It has been a while since my last blog post and I apologize. I should probably just start making that the header of all my blog posts because I feel like I have been very inconsistent when it comes to writing on my blog. There is just so much to do and I am busy trying to get as much done as I can.
I have been here for almost three months now, which seems unreal. Although I have been here for three months, I am about to hit my first big holiday away from home. Sadly, I will be away for Thanksgiving this year and all of the holidays to follow. My favorite holiday is Thanksgiving, and it makes it that much harder to be away for. Although, I am very sad to be gone for all of these fun holidays that I cherish so much in the United States, I am trying to make the best of the situation. I get to spend the holidays in Europe. That is such an incredible opportunity, and an experience that not many people get to have in their lifetime. It is going to hurt being gone for all the holiday spirit, family gatherings and baked goods, but I am hoping to manage by traveling in Europe over Christmas break instead. My good friend Celia and I decided to take an eight-day vacation before New Years Eve to see some parts of Europe that are exceptionally beautiful during Christmas time. We will be traveling to Vienna, Prague and Norway during this time. If anyone has any suggestions about these three places, I would be happy to hear them! We are very excited for the Christmas markets, the snow, and the holiday lights. It will give us a sense of home.
My students and classes are still exceptional. I get excited to see them everyday, and it feels like a long time going without seeing them for three days of the week. I constantly think I see them on the streets or on the metro, but that is just my mind playing tricks on me. My fourth graders are currently learning the present and past tense of English. As a native English speaker, one would think this is a simple task to teach but it is not.
I have learned our language is so irregular and diverse and some situations in the English language I do not have an explanation to why it is the way it is. It just is.
We say things in English that do not follow the correct sounds of the alphabet that we were taught, but we just say that way. My students are constantly challenging every sound, letter or word. Although it is difficult to explain to them the differences in our language without me using my Spanish, they are teaching me and I have been brushing up on my English (that has gotten lazy over the years).

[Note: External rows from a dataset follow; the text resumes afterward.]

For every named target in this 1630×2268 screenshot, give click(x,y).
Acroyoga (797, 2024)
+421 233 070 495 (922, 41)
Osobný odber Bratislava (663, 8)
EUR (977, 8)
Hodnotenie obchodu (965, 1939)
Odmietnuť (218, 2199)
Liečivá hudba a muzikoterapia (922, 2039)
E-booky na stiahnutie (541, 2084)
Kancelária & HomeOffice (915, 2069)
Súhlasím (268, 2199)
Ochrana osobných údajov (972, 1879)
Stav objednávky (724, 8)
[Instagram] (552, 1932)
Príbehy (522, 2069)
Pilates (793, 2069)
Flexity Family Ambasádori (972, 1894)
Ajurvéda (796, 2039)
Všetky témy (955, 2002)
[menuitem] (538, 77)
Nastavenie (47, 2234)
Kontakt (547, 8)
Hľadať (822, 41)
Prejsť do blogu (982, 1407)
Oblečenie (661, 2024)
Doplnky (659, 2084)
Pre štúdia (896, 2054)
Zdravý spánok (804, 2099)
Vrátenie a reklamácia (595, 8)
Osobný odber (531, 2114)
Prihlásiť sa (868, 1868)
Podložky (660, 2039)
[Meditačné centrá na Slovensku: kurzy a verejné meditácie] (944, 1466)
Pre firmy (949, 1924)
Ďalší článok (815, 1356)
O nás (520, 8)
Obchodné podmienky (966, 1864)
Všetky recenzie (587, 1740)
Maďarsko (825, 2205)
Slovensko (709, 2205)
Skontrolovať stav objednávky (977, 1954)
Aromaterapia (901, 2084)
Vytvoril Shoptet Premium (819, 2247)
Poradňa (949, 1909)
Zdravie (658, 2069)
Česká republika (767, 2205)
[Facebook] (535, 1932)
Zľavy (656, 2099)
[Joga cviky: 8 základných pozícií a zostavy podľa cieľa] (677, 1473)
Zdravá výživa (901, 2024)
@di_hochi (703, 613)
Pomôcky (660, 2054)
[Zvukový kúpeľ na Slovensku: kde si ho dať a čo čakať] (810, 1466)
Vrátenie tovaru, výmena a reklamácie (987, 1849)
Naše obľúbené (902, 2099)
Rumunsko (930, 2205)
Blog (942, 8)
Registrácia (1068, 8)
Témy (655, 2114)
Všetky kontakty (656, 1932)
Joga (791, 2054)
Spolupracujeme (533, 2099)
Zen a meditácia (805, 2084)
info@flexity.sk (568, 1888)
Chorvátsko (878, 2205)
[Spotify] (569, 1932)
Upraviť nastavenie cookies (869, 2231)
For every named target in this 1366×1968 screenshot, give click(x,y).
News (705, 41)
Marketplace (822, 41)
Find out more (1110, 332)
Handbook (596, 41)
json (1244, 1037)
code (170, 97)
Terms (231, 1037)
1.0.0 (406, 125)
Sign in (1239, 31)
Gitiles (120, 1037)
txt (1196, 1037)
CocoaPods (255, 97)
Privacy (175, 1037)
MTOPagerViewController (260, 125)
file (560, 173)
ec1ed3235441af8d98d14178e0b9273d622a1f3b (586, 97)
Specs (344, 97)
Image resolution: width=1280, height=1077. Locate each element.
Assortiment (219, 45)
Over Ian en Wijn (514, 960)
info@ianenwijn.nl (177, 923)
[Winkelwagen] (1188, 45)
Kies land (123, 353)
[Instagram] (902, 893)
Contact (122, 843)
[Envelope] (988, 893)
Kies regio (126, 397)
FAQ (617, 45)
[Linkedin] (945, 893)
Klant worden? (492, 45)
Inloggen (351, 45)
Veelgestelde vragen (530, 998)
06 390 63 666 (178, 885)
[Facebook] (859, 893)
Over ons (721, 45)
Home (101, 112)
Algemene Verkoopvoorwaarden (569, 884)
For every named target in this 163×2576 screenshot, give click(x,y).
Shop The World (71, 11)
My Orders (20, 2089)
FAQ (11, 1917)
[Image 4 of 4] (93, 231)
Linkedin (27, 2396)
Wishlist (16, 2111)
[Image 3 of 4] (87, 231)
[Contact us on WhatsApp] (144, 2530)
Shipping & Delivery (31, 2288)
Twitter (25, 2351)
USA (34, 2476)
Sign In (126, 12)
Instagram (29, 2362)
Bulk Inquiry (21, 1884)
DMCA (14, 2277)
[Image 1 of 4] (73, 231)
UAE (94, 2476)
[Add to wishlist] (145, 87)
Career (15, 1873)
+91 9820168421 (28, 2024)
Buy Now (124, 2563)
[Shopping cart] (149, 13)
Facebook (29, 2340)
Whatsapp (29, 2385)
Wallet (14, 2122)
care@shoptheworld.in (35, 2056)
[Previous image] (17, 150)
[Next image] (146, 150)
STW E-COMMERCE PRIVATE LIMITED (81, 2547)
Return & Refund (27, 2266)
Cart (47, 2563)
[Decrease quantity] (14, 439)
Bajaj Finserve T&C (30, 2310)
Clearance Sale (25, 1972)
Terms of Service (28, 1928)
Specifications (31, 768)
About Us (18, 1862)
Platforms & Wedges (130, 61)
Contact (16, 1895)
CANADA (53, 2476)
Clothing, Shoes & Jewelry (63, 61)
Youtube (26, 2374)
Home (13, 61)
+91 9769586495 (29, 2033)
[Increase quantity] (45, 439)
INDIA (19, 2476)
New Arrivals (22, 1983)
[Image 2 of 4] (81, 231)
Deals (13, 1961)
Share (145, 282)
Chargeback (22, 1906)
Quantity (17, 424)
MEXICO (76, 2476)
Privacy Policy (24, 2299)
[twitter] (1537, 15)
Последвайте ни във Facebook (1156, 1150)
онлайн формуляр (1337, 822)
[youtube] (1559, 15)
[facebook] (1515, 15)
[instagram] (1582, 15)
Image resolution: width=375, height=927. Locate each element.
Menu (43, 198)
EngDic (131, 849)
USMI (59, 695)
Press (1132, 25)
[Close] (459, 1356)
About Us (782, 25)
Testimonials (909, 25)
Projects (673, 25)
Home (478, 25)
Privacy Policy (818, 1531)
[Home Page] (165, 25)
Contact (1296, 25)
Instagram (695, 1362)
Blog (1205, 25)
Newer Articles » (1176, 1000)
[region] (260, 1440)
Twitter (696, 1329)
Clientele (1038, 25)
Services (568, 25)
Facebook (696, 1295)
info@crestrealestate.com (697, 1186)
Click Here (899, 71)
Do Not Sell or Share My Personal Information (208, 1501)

Now that I have been living in Spain for about three months, my friends and I can conclude that “real life” situation and challenges are starting to happen. I had this same rollercoaster effect in Barcelona when I lived there almost two years ago. Right when someone arrives in a foreign country, they are amazed and enlightened about their surroundings. Everything is new, fun and cool to them. As time passes this sense of newness goes away and this “paradise” turns into a foreign country that you are living in and reality sets in. We are now in the stage of living in Spain, that it is not rainbows and roses anymore. It is real life. We live in Spain; we have jobs that we are required to be at. We have rent to buy. We have budget our money. We are your typical out fresh out of college young adults, who just happen to be taking on their first steps out of college in Spain. It has been challenging, to say the least and this will probably be one of the most mentally and emotionally challenging things I will ever do. Although I feel like I am making this sound so difficult, this is something that I did not have the courage to say last time I lived in Spain.
I remember coming home from studying abroad and everyone wanted to hear about it, they wanted to know the adventures and the excitement. Of course, yes my time in Spain will always be exciting and adventurous and a challenge. In contrast, nobody asked nor wanted to hear about the hard parts and in a way it made me feel guilty for saying it was hard. I always had a sense of feeling ungrateful that I was complaining because I was living in Spain and living a dream of mine. Although it is a dream of mine to be here, it does not mean isn’t challenging and it is just as hard as “having a job in a foreign country” sounds.
This is the big part of me that has changed.
I have accepted that life is going to happen no matter where you are. It does not matter if you are living your dream life, there will be highs and lows. I have no fear in saying that this situation and this experience are difficult anymore. I have learned that the most monumental parts of my life have been tough. Good things do not come easy. All you can do is keep growing and keep evolving into the person you were meant to be. That is the beauty of life.
As I spend my next couple weeks missing home from the holidays, I am beyond grateful for this opportunity to be in the place I love.
I will be constantly sending my love to the United States throughout the holiday season.